И всё же любопытно, что даже в русском языке буква Д выражает не один звук, а несколько разных. Иностранец справедливо не понимает, чем первый звук слова «дом» похож на первый звук слова «динь-динь» и почему? В обоих случаях стоит одна и та же буква. Ему, чужеземцу, нелегко уловить общее в этой паре звуков «д» и «дь», потому что в его языке согласные, как правило, такими парами не выступают.

«Всё странче и странче!» — скажет нерусский человек словами Алисы из восхитительной сказки Льюиса Кэролла, увидев одну и ту же букву Д в таких двух словах, как «падок» и «падкий». В первом случае он согласится: «Да, — «дэ». Во втором — разведет руками: «Что вы?! «Тэ!».

Да что там нерусский! Каждый из нас может вспомнить в своей жизни такую «нерусскую орфографическую полосу», когда он получал «колы» за слово «медведь», написанное через Т, и за «во Д Д ак так».

Положение иностранцев и первоклашек в данном случае различается ненамного, потому что орфография наша хотя и принимает в расчет законы русской фонетики, но отнюдь не ориентирована всецело на нее, а ограничивает свое подчинение ей и историческим и морфологическим принципам. Именно поэтому буквы в ней вовсе не обязаны в точности соответствовать «своим» звукам.
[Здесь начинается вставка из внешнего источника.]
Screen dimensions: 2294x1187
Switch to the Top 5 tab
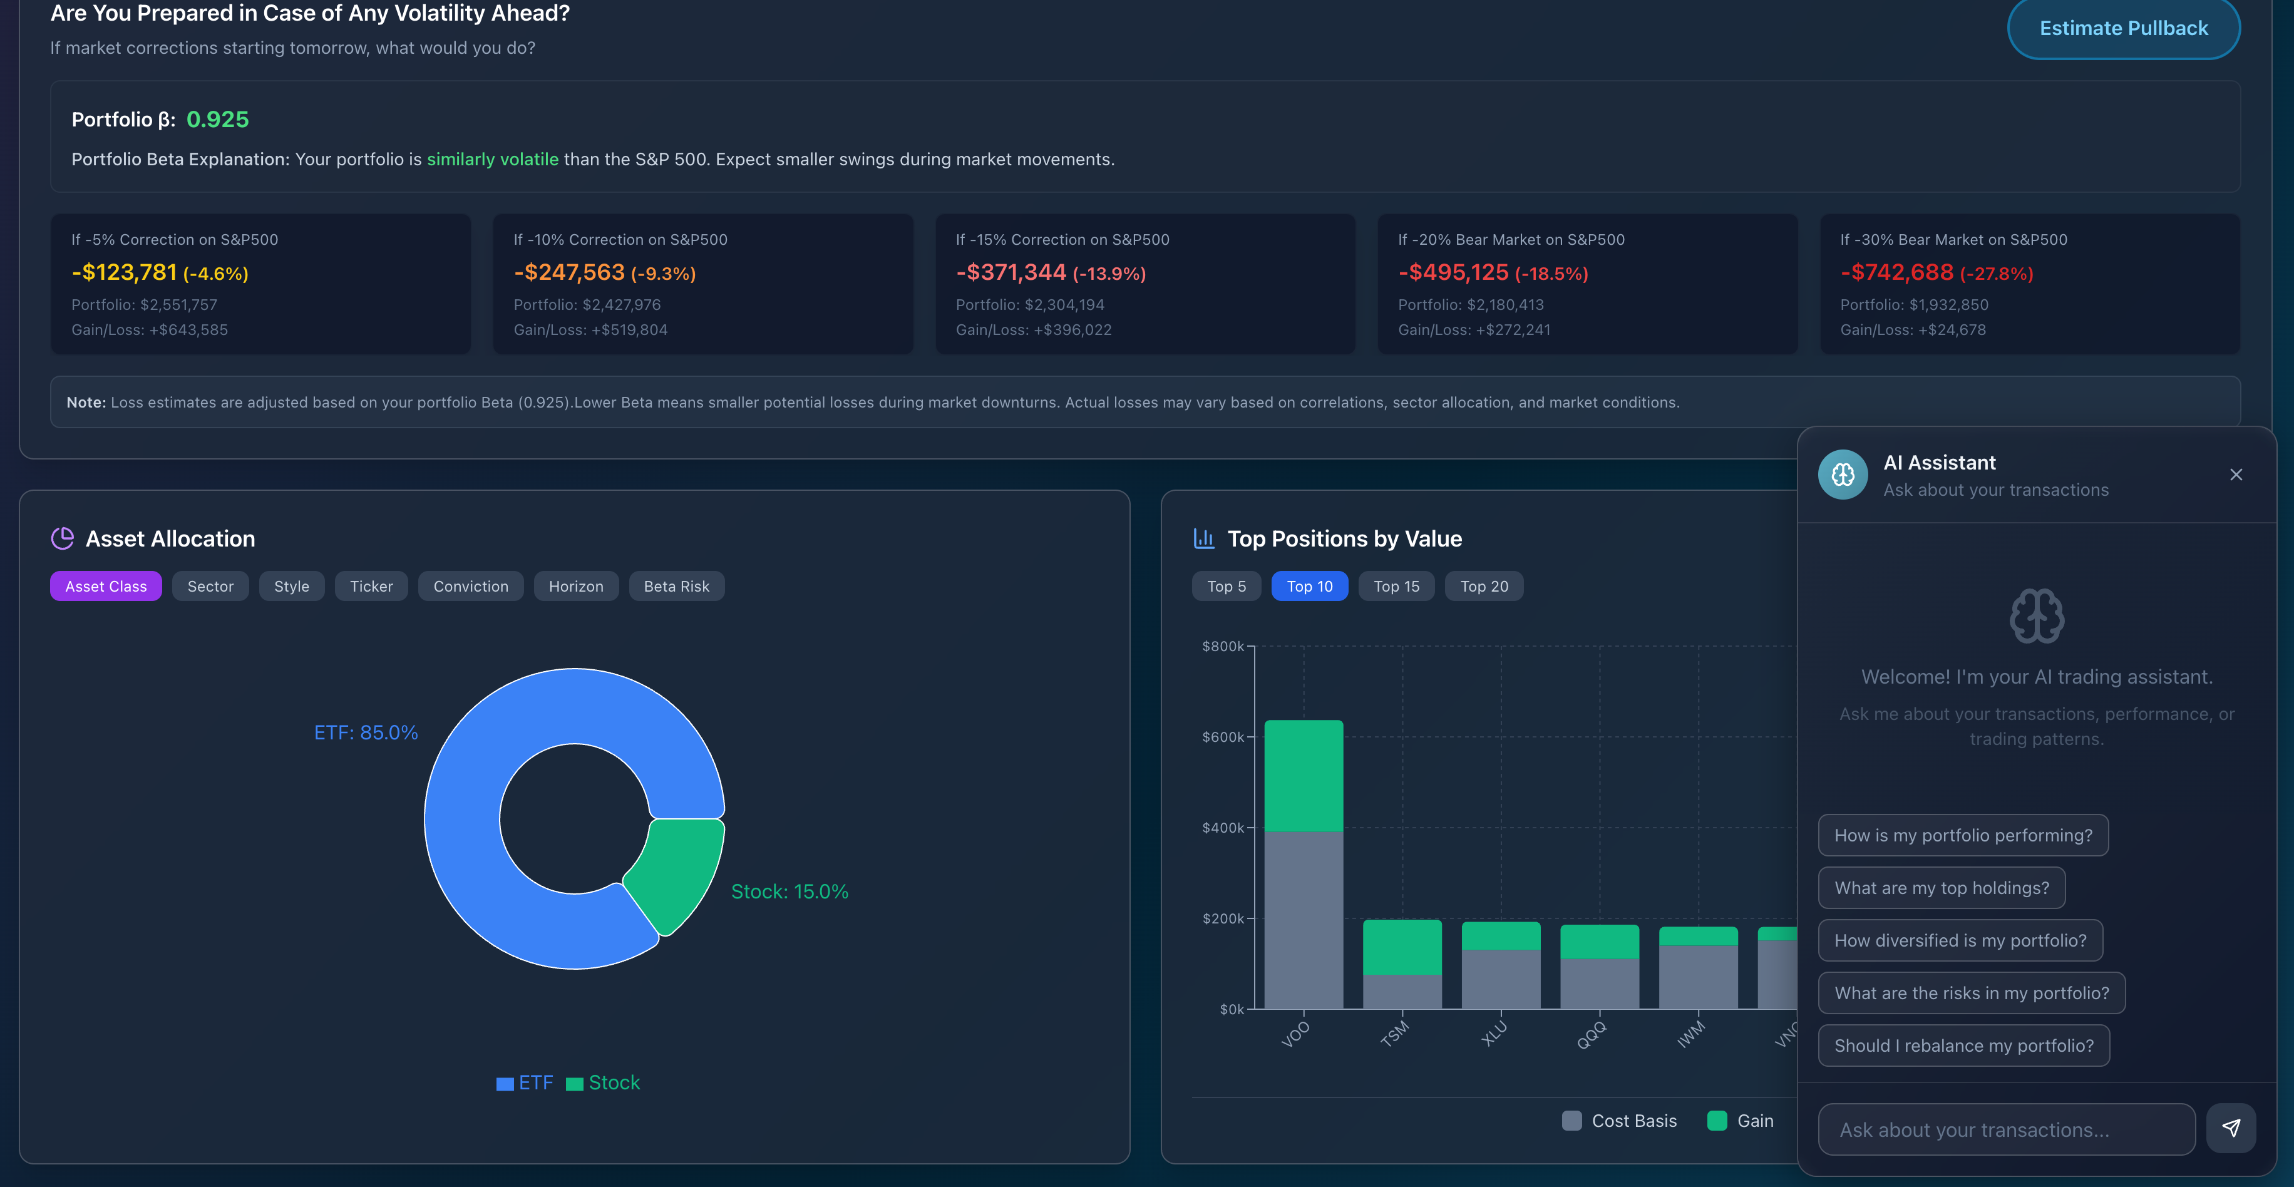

Вслушайтесь повнимательнее в словосочетания: «наш кот жирнее вашего» и «наш кот зажирел». В обоих случаях вы услышите не «тж», «тз», а довольно ясное «дж», «дз».

Всё то, что я вам до сих пор рассказывал, с нашей с вами точки зрения, лежало вроде бы как в пределах «ожиданного». Не поразительно, что Д может звучать иногда как «т», порою как «дь».

Но вам, наверное, покажется странной причудой венгерских орфографистов, когда они свой звук «дь», скажем, в весьма распространенном венгерском имени «Дьердь» изображают при помощи букв G и Y … Да, да, вот так: GY! Д и G — что между ними общего?!

Ничего-то вроде как ничего, но вот вспоминается мне маленький москвич, которого звали Андрюшка. Он свое имя произносил как «Андрюшта» и все К выговаривал как «т», а все Г — как «д».

— Что это ты, Андрейка, у самой воды сидишь? — спрашивали его, пятилетку, нянюшки и мамушки в Крыму, в Евпатории.

— Дляжу на доризонт! — серьезно отвечал головастый мальчуган, даже не поворачиваясь к спрашивающему…

Впрочем, я снова углубился в область фонетики, царства звуков; между тем они должны интересовать нас лишь косвенно…

В математике живёт строчная буква d, превратившаяся в слово. В геометрии этой буквой издавна обозначают угол в 90 градусов, «прямой». Почему? Именно потому, что он «прямой», а по-французски droit сокращенно — «d». Но, может быть, это все же не слово, а обычное сокращение, инициал? Отнюдь, и этому можно привести прямые доказательства. В учебниках математики вы легко найдете выражения «два d», «угол, меньший d» и тому подобные. Вдумайтесь, ведь они ничем не отличаются от выражений вроде «два пуда», «рост, меньший метра» и так далее. «Пуд», «метр» — существительные. Но тогда ясно, что существительное и «дэ».

 

 

Е

 

К букве Е я приступаю с трепетом. Для звука «е» у нас есть целая палитра буквенных обозначений: Е, Э и упраздненный полвека назад «ять». Значит, есть о чем поговорить, тем более что о каждой из этих букв можно сказать то, чего не скажешь о её напарнице.

Шестая буква и в кириллице, и в гражданской азбуке нашей — русская буква Е восходит, по-видимому, к двум разным источникам — к латинской букве Е и к древнегреческой букве Ε.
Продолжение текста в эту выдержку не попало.